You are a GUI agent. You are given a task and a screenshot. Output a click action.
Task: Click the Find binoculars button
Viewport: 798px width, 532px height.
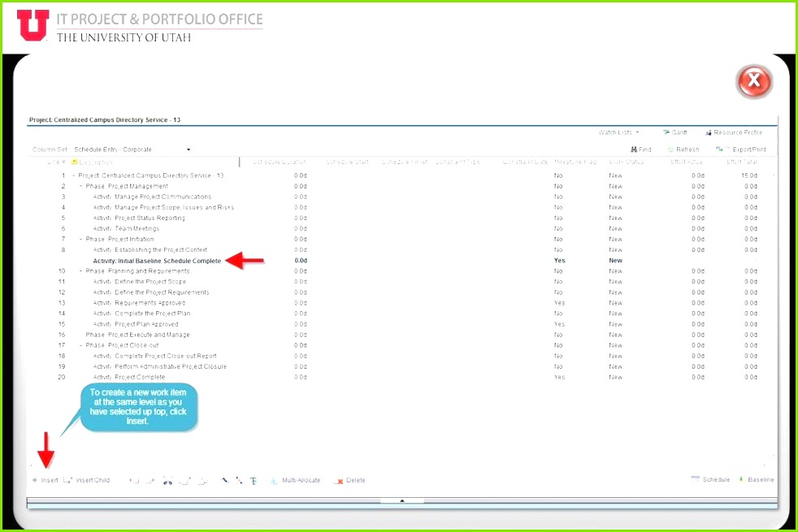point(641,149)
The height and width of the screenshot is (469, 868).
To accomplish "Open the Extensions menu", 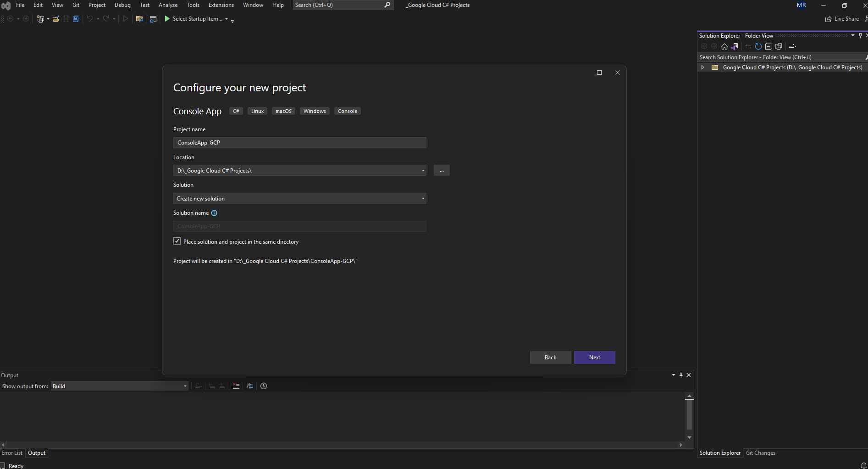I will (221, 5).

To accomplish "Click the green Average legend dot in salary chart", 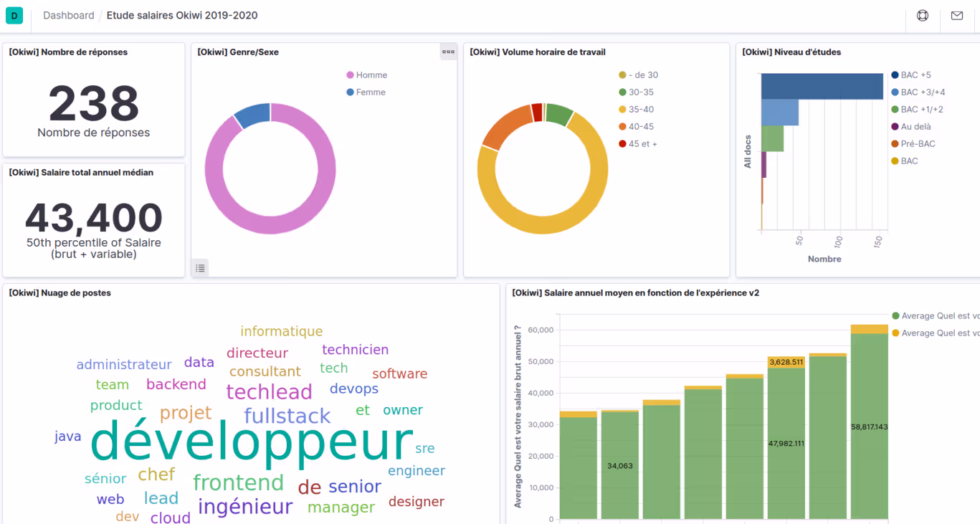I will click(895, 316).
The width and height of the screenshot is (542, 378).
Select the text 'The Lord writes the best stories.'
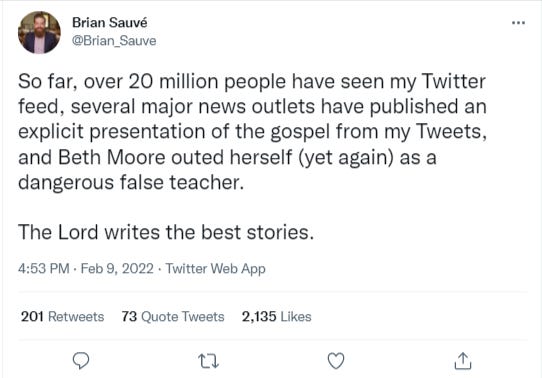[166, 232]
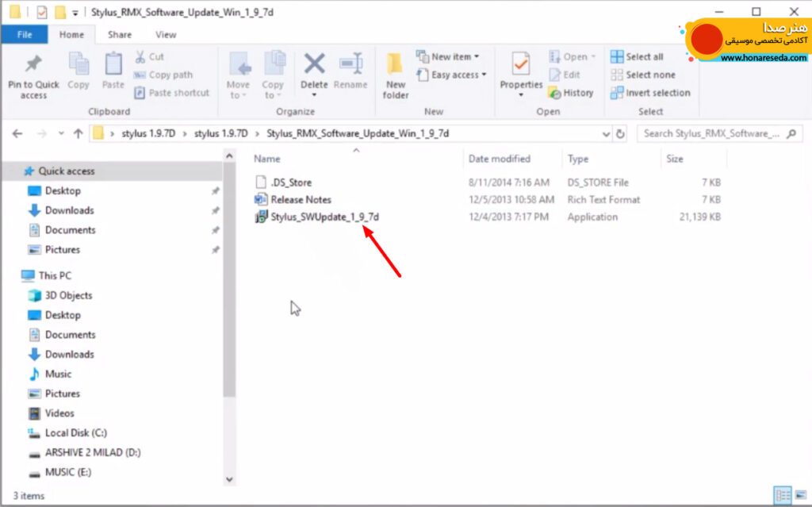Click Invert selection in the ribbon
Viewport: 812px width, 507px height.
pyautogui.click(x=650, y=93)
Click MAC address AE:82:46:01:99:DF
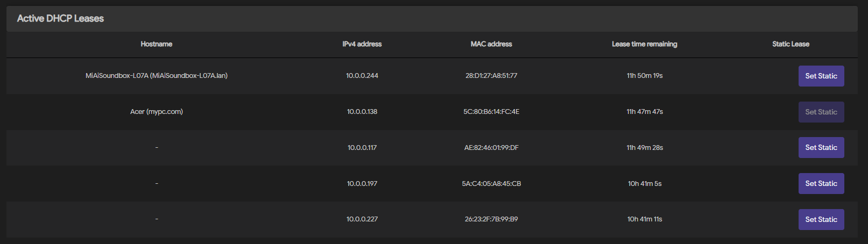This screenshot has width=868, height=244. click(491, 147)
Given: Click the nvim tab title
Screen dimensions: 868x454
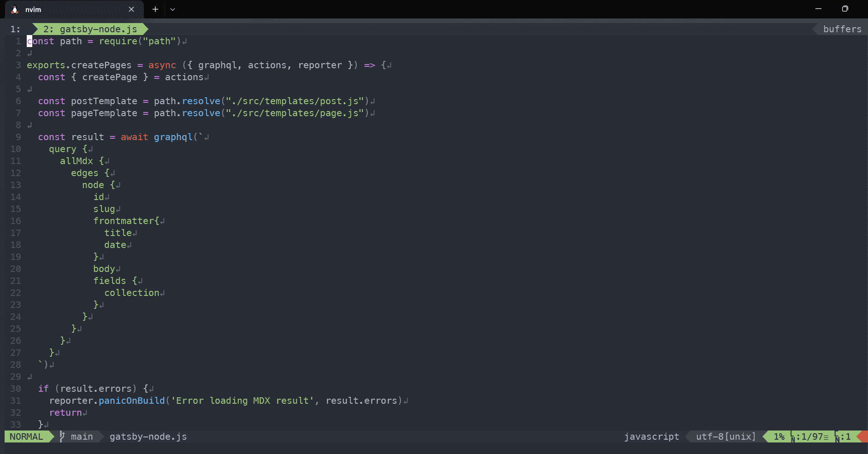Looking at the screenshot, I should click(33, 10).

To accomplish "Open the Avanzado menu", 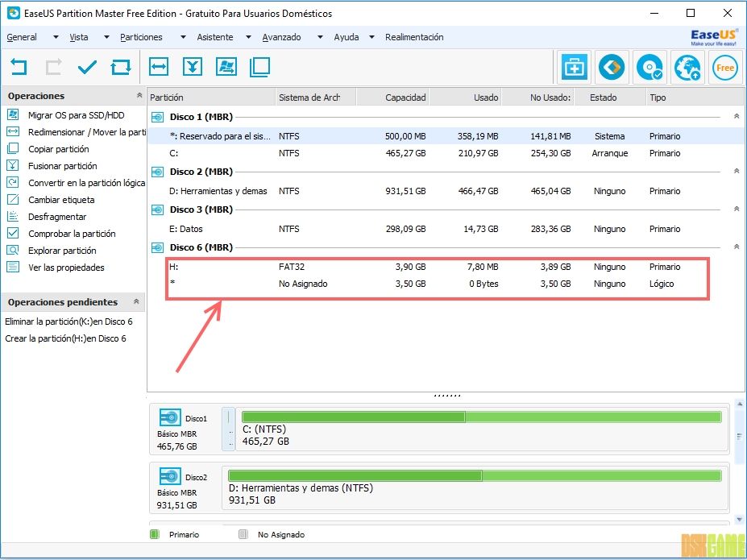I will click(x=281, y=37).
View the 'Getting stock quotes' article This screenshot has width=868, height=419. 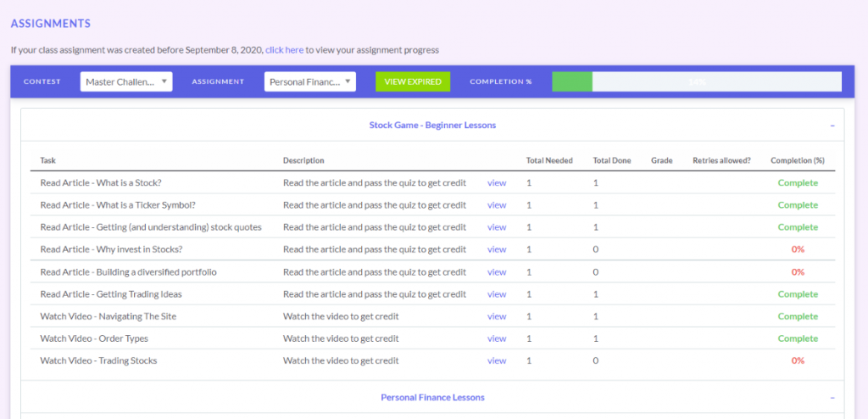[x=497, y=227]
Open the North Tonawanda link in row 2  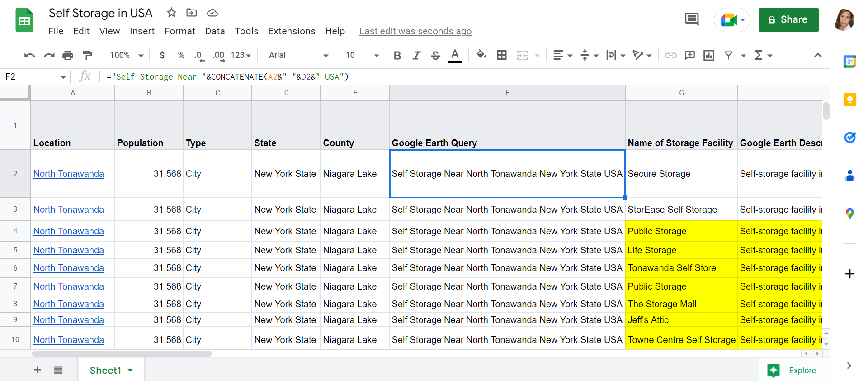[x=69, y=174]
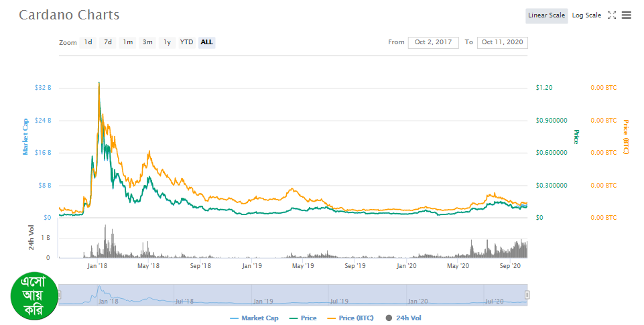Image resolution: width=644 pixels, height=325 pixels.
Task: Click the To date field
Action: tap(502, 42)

········

Work to be completed: Exactly as they appear, transcribe the lines from the top of the material above through the line with "The height and". Omit any picture.

Finished task:
You are a GUI agent. You are given a task and a screenshot. Output a click action.
Task: Click the Find binoculars button
Viewport: 798px width, 532px height.
point(641,149)
The height and width of the screenshot is (469, 868).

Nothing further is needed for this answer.